**** INPUT FOR THIS TASK ****

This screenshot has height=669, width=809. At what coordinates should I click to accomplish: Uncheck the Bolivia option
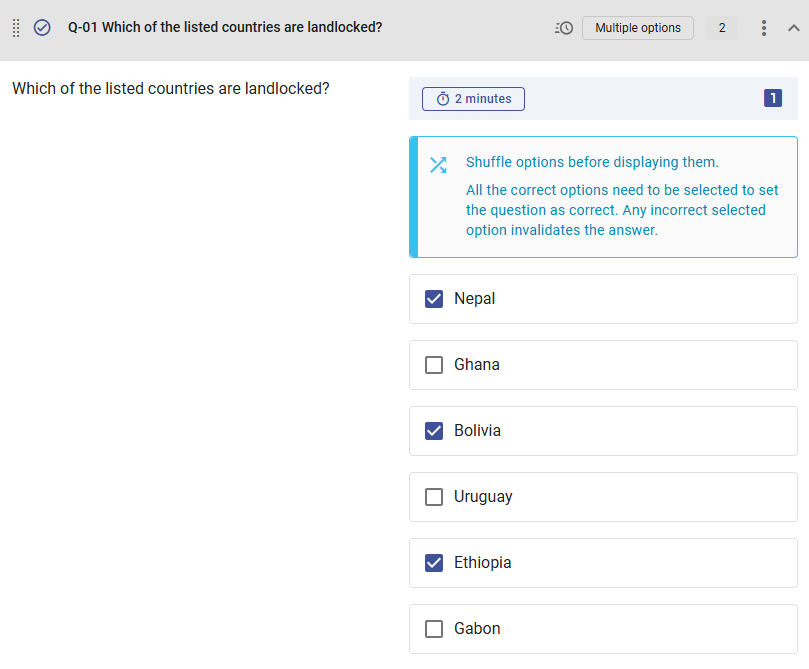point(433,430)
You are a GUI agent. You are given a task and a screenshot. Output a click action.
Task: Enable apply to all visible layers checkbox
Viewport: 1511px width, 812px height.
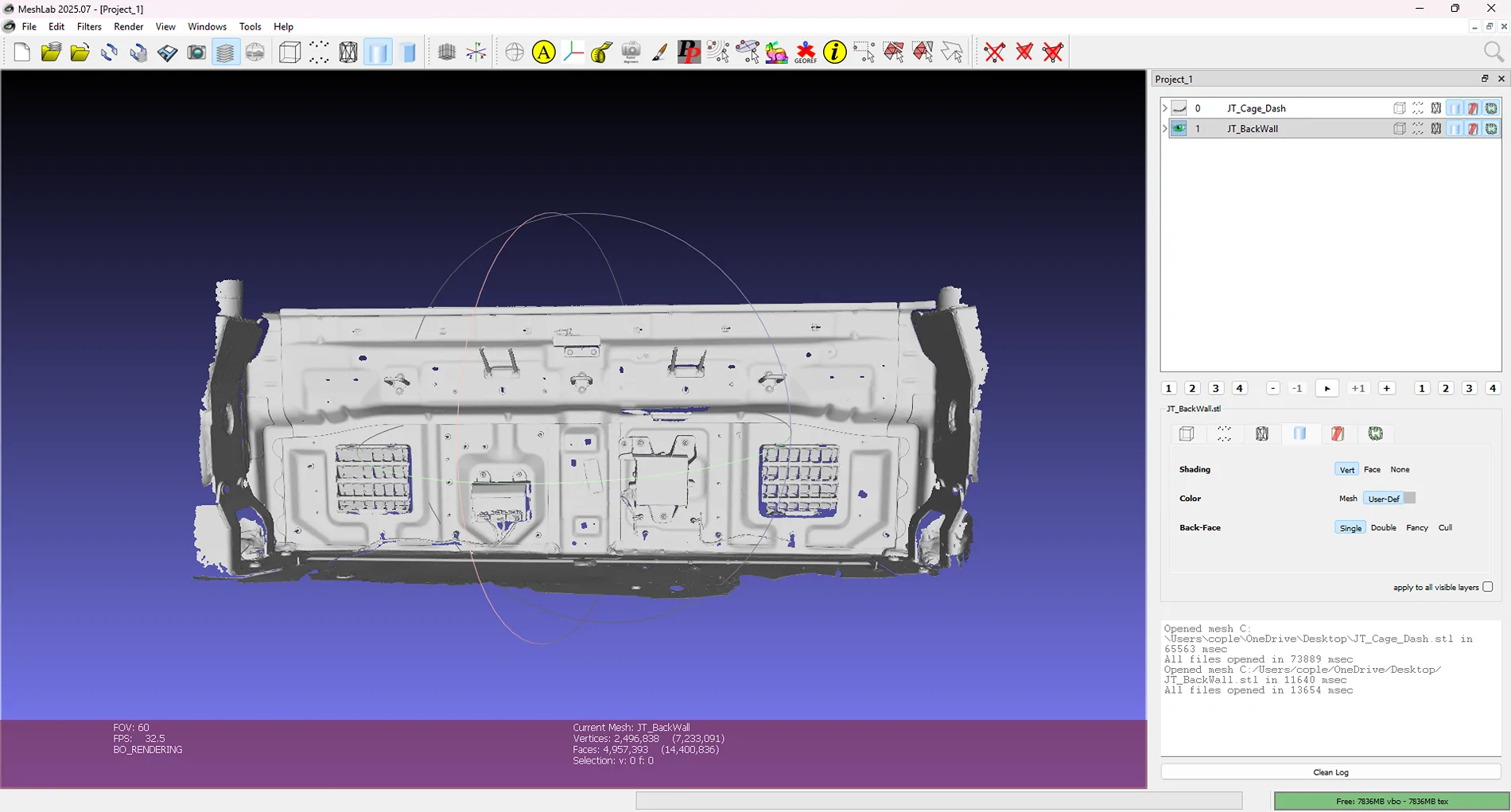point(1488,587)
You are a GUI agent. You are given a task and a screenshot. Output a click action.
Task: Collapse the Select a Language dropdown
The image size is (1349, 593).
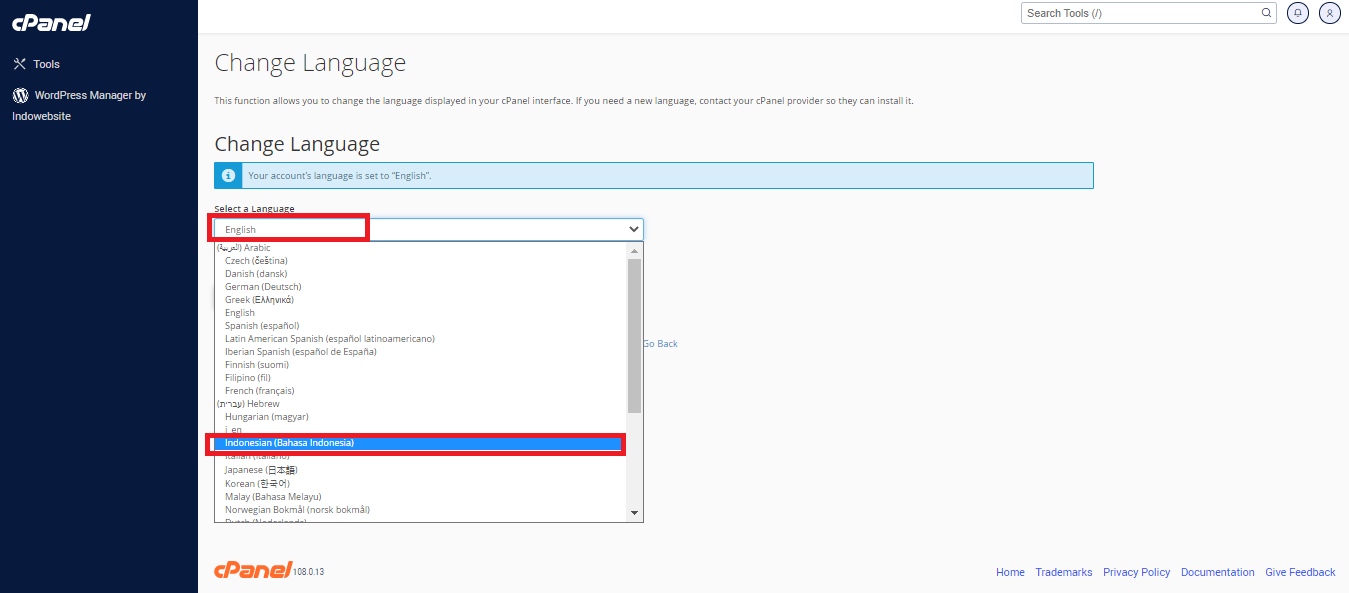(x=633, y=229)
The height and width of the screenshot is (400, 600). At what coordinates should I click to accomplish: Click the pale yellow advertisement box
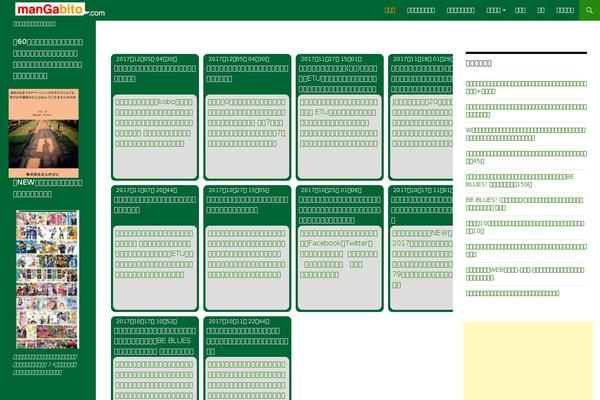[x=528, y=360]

****
**** INPUT FOR THIS TASK ****

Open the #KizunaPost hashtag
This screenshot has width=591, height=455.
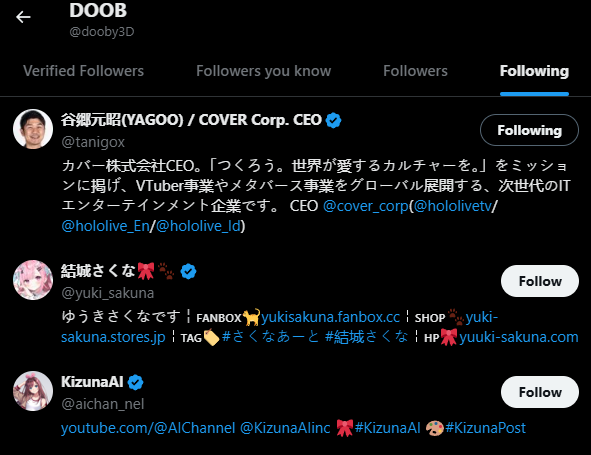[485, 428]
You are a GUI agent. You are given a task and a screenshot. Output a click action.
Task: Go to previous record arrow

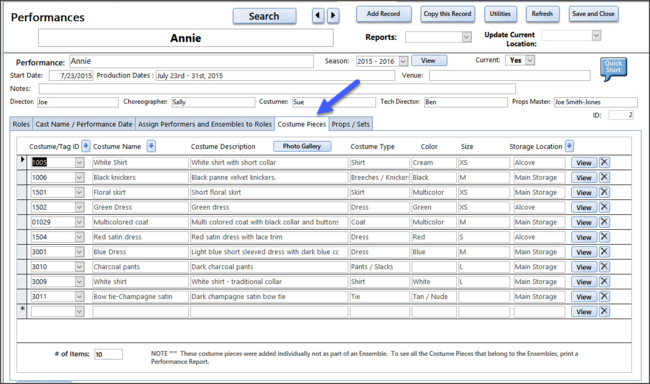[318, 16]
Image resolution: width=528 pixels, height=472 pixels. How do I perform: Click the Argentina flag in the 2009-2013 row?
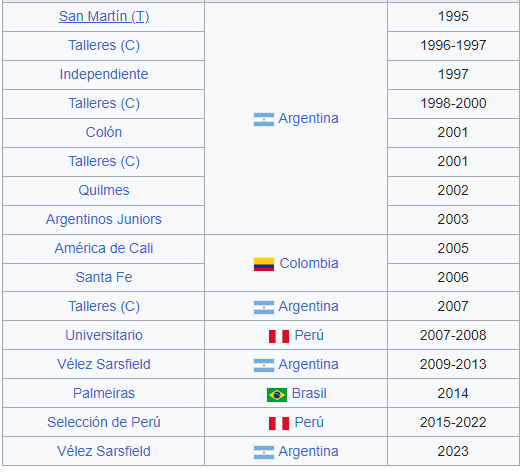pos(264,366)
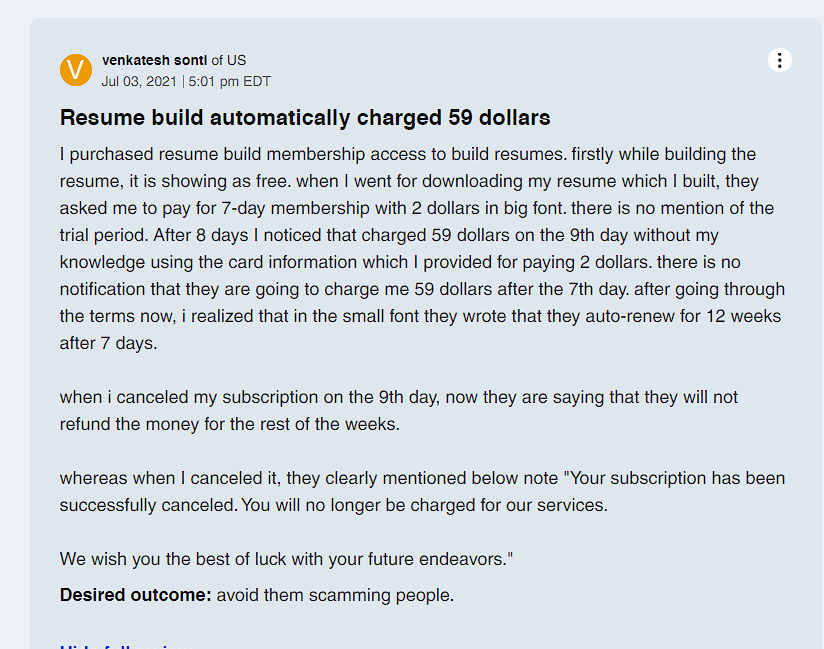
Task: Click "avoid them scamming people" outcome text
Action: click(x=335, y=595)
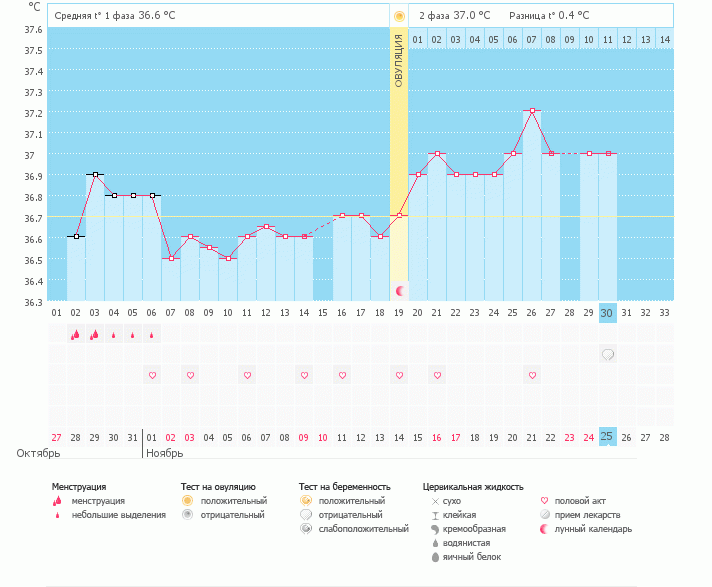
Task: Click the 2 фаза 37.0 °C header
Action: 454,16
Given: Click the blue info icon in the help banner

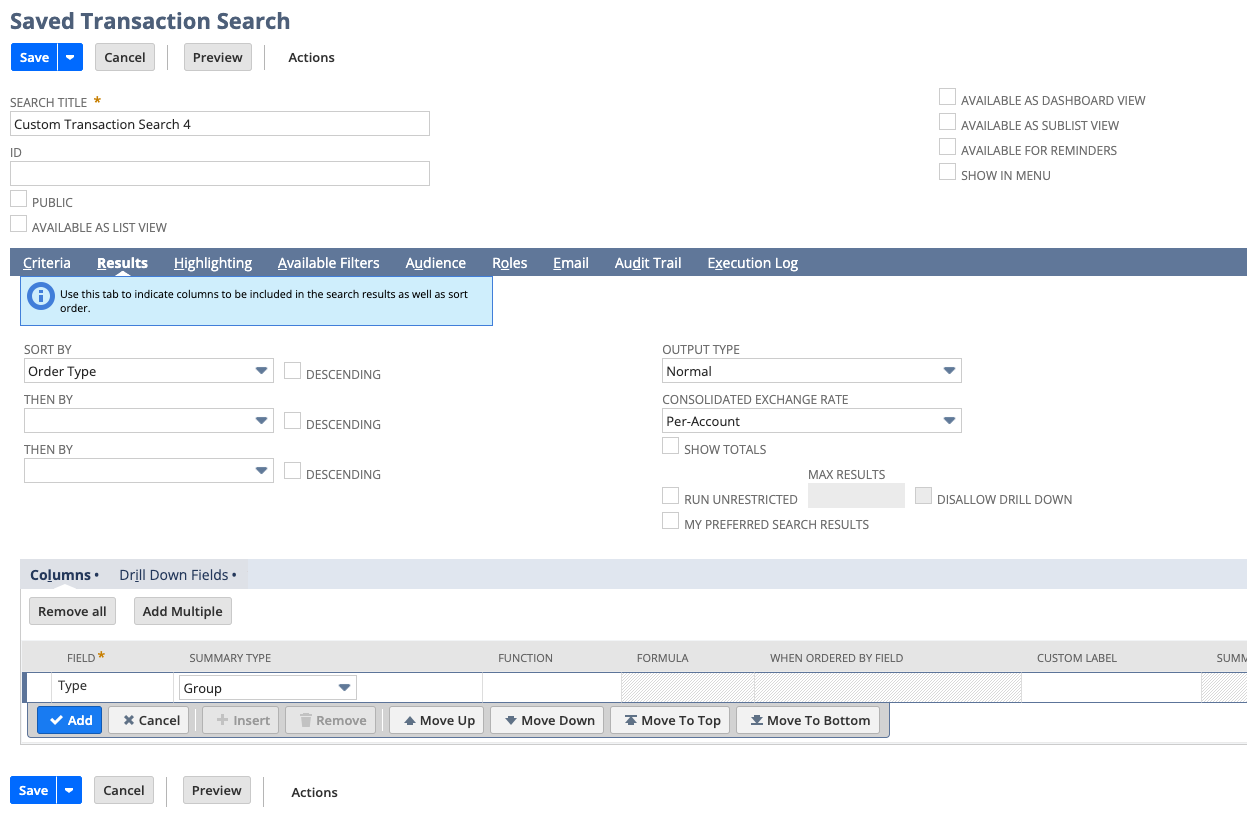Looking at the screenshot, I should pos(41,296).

****
**** INPUT FOR THIS TASK ****

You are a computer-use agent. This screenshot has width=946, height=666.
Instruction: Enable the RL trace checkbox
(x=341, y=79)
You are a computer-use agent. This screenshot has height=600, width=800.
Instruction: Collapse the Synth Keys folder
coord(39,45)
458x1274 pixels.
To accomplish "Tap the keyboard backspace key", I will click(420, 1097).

****

### PROBLEM TO SOLVE
Which lines in the records above contain the word "computer"? Return each of them.

### TASK OUTPUT
You are a computer-use agent. This screenshot has width=946, height=666.
You are a computer-use agent. This screenshot has height=600, width=800.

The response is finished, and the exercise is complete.